[Opening Source document section]

Ms. MacDonough’s rulings against the Medicaid provisions come as Senate Republicans were already struggling to find enough support among their ranks for their provider tax crackdown.
The Senate measure sought to force most states to lower provider tax rates to no more than 3.5% by 2031 if they want to use the revenue to pay for increased Medicaid payments to the same providers, which would inflate the cost of their Medicaid programs and the share the federal government must contribute.
The change in what is known as the “safe-harbor” limit, currently 6%, would only apply to the 40 states and the District of Columbia that expanded Medicaid under Obamacare to include low-income, able-bodied adults without dependents earning up to 138% of the poverty level. Those states receive a 90% federal contribution to cover the additional beneficiaries and thus are more incentivized to use higher provider taxes to inflate the amount of funding they receive from the federal government.
Democrats who had challenged the provision and others as part of the Byrd Rule review celebrated Ms. MacDonough’s decision.
“The parliamentarian has made clear that reconciliation can not be used to manipulate state provider tax policies, which would have resulted in massive Medicaid cuts that hurt kids, seniors, Americans with disabilities and working families,” said Oregon Sen. Ron Wyden, the top Democrat on the Senate Finance Committee, which has jurisdiction over Medicaid.
Ms. McDonough also ruled several other Medicaid provisions violate the Byrd Rule, including one to prohibit Medicaid spending on sex-change treatments for transgender people.
Other Medicaid provisions she ruled against sought to limit access to the program for noncitizens and reduce federal funding to states that continue to provide coverage to certain categories of immigrants.

[Closing Source document section]
[Opening Exercise data section]

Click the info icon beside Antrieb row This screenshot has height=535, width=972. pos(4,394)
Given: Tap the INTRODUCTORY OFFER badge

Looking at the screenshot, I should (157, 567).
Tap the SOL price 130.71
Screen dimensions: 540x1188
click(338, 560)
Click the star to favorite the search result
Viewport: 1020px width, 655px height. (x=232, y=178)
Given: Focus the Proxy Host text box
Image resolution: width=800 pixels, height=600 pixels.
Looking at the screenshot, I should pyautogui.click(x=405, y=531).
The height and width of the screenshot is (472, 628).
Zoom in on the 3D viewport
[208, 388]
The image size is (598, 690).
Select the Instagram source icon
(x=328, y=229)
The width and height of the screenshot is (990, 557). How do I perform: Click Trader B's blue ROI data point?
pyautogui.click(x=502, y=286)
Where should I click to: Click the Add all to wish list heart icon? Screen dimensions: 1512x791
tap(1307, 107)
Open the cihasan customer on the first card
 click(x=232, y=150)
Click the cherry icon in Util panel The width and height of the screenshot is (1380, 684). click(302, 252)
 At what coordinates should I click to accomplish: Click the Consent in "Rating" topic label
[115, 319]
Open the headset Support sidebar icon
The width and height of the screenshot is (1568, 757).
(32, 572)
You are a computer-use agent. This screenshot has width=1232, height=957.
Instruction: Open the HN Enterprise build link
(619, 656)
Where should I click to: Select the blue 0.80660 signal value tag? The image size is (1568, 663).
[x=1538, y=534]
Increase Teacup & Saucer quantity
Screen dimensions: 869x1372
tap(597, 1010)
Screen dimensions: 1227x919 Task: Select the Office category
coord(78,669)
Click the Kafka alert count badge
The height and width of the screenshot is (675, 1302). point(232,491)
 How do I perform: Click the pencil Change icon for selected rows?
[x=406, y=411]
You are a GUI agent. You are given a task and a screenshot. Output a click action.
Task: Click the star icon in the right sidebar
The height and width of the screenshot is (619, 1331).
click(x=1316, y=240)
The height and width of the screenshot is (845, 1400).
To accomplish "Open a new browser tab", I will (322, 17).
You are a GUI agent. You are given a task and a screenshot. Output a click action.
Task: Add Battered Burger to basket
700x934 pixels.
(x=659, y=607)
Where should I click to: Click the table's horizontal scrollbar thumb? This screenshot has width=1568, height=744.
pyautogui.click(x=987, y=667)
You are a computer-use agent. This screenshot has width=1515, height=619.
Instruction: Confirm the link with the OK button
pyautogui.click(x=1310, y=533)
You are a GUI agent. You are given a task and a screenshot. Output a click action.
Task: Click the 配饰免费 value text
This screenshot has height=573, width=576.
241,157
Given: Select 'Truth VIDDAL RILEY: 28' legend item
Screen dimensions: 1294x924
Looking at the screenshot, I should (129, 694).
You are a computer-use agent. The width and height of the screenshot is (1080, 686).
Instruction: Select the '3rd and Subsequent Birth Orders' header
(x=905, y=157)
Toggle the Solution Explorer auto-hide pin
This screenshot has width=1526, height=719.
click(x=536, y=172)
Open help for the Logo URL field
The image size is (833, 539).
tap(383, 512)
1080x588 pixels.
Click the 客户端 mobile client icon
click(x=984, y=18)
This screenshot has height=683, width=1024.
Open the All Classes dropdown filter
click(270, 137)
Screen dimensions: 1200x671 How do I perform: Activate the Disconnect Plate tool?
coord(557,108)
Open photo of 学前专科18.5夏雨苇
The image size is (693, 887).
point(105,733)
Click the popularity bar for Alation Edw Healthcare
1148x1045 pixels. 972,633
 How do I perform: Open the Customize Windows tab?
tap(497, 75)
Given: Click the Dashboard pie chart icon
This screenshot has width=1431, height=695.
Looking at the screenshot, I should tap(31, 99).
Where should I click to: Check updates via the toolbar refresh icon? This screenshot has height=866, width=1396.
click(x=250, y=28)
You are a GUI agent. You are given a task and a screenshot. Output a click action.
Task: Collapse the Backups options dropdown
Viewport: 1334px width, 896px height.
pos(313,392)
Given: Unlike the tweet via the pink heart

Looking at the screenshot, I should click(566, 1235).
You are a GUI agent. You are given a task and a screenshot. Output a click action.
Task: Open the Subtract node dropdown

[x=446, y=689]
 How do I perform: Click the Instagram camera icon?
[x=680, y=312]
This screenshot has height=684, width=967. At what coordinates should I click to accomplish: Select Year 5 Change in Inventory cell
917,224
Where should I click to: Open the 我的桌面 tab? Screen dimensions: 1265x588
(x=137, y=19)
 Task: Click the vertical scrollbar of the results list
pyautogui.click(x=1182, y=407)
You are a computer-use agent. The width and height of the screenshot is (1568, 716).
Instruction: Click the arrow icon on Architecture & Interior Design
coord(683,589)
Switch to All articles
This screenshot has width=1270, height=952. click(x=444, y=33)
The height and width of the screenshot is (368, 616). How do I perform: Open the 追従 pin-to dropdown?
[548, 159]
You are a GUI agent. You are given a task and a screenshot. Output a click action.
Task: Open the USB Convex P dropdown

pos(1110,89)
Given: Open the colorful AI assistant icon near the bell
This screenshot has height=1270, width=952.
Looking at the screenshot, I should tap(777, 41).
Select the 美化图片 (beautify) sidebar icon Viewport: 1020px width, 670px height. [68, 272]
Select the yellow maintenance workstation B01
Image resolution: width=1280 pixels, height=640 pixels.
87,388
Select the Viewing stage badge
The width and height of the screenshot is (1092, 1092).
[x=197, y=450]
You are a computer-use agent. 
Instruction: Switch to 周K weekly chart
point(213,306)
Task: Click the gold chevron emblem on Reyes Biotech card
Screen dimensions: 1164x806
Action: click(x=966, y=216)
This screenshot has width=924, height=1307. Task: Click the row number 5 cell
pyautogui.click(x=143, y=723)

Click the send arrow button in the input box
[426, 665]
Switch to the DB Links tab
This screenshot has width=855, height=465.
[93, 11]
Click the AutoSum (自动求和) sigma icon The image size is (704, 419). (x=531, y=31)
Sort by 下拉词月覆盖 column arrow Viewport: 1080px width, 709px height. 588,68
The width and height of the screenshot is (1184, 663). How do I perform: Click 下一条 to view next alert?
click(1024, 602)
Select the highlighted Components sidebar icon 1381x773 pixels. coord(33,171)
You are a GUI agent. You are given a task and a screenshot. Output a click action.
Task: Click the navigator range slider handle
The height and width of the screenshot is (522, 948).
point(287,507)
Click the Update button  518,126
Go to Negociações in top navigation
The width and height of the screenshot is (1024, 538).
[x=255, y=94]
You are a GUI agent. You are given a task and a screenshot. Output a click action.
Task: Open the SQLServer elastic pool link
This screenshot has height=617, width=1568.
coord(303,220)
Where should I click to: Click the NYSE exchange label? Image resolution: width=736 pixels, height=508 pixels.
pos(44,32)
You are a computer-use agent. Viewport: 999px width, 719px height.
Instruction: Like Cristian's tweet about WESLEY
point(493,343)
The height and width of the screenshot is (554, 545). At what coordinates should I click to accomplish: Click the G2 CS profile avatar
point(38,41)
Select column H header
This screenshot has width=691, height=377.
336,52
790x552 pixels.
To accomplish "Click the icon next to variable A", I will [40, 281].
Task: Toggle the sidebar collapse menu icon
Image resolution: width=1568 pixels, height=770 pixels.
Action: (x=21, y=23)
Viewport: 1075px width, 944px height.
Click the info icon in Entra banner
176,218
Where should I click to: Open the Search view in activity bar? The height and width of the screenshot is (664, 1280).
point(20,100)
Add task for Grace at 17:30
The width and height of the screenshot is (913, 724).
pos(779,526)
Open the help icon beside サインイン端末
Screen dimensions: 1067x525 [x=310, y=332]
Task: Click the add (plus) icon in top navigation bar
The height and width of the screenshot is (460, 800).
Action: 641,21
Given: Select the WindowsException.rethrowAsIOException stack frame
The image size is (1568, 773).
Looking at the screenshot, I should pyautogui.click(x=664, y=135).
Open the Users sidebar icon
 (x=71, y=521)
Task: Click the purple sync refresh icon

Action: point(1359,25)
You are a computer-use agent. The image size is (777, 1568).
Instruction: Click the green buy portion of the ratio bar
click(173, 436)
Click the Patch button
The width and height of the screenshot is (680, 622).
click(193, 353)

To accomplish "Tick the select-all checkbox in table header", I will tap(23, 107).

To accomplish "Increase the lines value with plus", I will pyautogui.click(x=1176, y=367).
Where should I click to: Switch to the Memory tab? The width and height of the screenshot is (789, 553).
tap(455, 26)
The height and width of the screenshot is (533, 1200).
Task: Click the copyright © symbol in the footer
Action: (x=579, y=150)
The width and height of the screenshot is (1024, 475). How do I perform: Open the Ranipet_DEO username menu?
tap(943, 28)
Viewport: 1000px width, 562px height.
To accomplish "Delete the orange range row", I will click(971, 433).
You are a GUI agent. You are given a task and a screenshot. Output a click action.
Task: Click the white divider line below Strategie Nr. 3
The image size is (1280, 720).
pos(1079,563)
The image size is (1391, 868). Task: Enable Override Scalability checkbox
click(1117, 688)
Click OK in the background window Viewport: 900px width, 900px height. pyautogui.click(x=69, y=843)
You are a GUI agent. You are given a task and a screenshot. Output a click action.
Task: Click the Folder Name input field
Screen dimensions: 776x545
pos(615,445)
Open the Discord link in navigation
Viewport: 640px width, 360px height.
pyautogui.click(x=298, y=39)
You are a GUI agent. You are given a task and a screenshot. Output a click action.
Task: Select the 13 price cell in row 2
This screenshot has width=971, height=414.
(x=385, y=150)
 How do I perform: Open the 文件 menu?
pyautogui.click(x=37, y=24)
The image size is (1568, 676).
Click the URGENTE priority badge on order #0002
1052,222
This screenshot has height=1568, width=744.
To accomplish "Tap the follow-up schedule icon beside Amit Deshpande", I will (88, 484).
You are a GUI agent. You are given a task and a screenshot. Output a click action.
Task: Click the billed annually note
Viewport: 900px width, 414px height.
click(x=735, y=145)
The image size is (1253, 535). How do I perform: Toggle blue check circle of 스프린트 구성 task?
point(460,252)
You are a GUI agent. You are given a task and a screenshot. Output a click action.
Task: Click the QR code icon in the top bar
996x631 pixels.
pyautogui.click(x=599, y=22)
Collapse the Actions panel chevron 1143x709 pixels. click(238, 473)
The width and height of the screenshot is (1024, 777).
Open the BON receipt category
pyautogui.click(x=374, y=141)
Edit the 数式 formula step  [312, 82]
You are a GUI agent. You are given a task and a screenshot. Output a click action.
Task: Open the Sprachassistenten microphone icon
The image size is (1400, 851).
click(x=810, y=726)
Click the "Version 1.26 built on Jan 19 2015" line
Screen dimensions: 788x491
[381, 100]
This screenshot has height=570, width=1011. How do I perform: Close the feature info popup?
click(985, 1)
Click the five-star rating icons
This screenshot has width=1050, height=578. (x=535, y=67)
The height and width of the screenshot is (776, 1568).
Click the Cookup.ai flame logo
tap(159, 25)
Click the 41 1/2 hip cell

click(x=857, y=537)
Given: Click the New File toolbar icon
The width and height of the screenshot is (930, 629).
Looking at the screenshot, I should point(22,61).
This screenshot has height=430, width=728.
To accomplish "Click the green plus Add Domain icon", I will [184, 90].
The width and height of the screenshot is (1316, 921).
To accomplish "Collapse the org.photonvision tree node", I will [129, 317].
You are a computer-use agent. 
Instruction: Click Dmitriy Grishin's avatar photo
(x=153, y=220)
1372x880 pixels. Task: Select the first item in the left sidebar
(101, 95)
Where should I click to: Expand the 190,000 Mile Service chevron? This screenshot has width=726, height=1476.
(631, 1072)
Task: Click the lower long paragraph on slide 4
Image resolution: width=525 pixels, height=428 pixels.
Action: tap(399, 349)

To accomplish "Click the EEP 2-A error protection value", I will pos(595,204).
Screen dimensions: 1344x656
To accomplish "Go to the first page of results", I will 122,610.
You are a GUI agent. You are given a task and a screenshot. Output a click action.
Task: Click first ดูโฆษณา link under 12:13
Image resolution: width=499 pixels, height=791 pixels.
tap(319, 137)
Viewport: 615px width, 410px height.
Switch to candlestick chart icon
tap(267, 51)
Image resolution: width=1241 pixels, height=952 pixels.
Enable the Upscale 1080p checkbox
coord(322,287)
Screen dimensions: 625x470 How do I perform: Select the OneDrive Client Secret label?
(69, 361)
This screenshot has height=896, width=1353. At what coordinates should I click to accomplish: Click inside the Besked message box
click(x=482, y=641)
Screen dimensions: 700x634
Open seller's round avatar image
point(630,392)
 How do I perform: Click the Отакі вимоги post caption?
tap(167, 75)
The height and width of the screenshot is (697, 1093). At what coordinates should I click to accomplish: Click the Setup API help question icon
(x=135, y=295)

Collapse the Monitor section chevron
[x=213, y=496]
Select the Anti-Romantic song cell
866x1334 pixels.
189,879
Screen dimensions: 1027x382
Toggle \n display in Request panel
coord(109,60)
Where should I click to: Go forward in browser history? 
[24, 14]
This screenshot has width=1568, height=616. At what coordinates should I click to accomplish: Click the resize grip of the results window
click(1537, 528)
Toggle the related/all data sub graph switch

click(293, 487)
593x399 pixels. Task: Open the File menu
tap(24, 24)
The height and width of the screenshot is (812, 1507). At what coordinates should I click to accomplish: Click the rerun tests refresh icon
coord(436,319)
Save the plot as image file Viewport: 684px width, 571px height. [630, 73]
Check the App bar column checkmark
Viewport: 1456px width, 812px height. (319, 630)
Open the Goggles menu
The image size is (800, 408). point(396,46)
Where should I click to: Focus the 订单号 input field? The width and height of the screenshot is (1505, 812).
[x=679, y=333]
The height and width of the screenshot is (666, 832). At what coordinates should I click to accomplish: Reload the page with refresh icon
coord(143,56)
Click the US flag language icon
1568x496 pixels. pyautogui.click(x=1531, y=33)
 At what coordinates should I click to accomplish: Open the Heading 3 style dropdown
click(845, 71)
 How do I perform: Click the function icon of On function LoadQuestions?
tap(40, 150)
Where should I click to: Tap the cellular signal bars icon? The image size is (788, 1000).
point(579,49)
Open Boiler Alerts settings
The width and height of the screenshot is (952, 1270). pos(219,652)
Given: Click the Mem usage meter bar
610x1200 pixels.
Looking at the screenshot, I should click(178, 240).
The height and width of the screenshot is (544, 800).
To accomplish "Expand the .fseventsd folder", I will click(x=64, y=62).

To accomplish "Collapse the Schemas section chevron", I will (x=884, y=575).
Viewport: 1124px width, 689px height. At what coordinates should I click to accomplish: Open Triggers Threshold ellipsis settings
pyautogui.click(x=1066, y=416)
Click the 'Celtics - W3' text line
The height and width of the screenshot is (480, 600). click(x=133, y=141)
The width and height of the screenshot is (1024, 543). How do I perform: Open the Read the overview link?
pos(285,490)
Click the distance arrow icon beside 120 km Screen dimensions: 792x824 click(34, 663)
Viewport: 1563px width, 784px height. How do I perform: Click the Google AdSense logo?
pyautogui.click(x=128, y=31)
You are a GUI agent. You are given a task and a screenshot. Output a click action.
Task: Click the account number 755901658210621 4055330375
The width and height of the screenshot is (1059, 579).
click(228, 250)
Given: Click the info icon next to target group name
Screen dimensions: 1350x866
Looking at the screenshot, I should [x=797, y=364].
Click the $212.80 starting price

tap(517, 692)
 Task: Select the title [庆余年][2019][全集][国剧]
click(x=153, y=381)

[Closing Exercise data section]

To do>
**a)** Do these statements agree with the Medicaid rulings text? Answer yes or no for each and quote the words that decide it. (i) The safe-harbor limit currently stands at 6%. (ii) The proposed change would apply to every state. (iii) Expansion states receive a 90% federal contribution for the additional beneficiaries.
**b)** According to the Medicaid rulings text, what provider tax rate did the Senate measure seek to force most states down to, and by what year?
**c)** Summarize the Medicaid rulings text in two sentences.
The entries have nothing to do with the Medicaid rulings text.

Solutions to the exercise>
**a)**
(i) Yes: "currently 6%"
(ii) No: "would only apply to the 40 states and the District of Columbia that expanded Medicaid under Obamacare"
(iii) Yes: "Those states receive a 90% federal contribution to cover the additional beneficiaries"

**b)** No more than 3.5%, by 2031.

**c)** Ms. MacDonough ruled against a Senate Republican provision that would have forced Medicaid expansion states to lower provider tax rates from the current 6% safe-harbor limit to no more than 3.5% by 2031, and Democrats who had challenged it celebrated the decision. She also found that several other Medicaid provisions violate the Byrd Rule, including a ban on Medicaid spending on sex-change treatments and limits on coverage for noncitizens and certain immigrants.